Copy nothing from the entries below except the lines from the one containing "This screenshot has width=208, height=293." through the one containing "Task: Click the", and copy those exactly.

• _EXTRACTED DATA_:
________________
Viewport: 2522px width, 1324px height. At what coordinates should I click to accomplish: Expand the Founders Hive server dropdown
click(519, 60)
________________
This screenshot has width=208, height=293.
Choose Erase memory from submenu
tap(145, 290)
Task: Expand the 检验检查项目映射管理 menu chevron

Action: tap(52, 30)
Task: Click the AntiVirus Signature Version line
________________
• _OUTPUT_:
This screenshot has width=208, height=293.
Choose Erase memory from submenu
tap(145, 290)
Task: Expand the 检验检查项目映射管理 menu chevron

Action: tap(52, 30)
Task: Click the AntiVirus Signature Version line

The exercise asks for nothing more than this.